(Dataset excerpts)

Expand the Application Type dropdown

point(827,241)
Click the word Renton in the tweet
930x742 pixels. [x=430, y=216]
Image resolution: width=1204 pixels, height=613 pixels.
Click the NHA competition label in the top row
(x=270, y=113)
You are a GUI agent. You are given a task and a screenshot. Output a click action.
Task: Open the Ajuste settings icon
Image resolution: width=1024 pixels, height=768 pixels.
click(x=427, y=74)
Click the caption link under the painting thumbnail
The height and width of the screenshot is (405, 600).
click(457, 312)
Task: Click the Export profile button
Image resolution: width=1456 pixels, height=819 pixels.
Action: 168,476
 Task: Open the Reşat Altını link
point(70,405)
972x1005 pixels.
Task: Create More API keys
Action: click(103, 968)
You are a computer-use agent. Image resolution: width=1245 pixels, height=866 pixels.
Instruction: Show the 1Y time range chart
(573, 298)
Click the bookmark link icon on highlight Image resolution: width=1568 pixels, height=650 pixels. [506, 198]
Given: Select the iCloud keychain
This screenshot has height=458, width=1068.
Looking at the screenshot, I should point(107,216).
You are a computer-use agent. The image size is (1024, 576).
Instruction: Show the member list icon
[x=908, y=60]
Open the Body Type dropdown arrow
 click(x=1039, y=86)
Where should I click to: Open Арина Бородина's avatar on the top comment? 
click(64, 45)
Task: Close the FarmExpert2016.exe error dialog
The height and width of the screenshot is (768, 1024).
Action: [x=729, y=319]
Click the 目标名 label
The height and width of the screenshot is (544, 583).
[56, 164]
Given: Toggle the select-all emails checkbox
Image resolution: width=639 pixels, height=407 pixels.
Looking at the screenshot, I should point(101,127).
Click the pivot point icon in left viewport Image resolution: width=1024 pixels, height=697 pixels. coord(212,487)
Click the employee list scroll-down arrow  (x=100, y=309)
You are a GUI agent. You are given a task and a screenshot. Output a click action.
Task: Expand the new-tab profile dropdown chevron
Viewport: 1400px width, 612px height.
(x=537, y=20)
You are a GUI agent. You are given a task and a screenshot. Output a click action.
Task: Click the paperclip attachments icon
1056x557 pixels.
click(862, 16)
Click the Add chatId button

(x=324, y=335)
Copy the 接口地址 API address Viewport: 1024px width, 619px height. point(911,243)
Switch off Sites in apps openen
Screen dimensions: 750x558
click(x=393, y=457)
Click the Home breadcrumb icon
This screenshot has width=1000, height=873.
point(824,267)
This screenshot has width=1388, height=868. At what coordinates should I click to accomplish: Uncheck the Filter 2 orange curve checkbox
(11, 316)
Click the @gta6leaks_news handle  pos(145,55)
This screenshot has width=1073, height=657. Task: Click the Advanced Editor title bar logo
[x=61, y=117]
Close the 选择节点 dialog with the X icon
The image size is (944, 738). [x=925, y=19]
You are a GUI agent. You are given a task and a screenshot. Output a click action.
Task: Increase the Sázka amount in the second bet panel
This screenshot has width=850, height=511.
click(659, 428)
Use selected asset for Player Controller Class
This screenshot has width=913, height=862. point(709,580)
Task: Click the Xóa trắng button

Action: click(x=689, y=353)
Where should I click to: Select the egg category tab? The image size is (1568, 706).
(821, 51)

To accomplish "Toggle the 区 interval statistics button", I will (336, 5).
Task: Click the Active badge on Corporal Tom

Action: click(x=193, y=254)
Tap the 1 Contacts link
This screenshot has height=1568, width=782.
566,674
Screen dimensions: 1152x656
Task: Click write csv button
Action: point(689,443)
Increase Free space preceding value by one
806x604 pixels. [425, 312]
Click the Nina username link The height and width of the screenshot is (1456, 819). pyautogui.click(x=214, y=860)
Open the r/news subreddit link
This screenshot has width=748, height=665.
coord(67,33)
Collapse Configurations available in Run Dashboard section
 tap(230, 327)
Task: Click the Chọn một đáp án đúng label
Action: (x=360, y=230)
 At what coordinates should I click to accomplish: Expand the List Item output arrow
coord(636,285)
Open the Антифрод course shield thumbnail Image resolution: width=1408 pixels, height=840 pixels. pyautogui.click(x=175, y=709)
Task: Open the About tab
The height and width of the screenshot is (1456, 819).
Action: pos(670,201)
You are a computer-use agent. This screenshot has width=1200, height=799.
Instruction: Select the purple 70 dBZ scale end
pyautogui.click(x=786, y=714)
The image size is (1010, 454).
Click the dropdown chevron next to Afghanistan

### EXERCISE INSTRUCTIONS
Given the data above, transcribe exactly the lines from the one containing "Click the Nina" down to the one containing "Task: Open the About tab", and no others.

### RESPONSE TO THE EXERCISE
Click the Nina username link The height and width of the screenshot is (1456, 819). pyautogui.click(x=214, y=860)
Open the r/news subreddit link
This screenshot has width=748, height=665.
coord(67,33)
Collapse Configurations available in Run Dashboard section
 tap(230, 327)
Task: Click the Chọn một đáp án đúng label
Action: (x=360, y=230)
 At what coordinates should I click to accomplish: Expand the List Item output arrow
coord(636,285)
Open the Антифрод course shield thumbnail Image resolution: width=1408 pixels, height=840 pixels. pyautogui.click(x=175, y=709)
Task: Open the About tab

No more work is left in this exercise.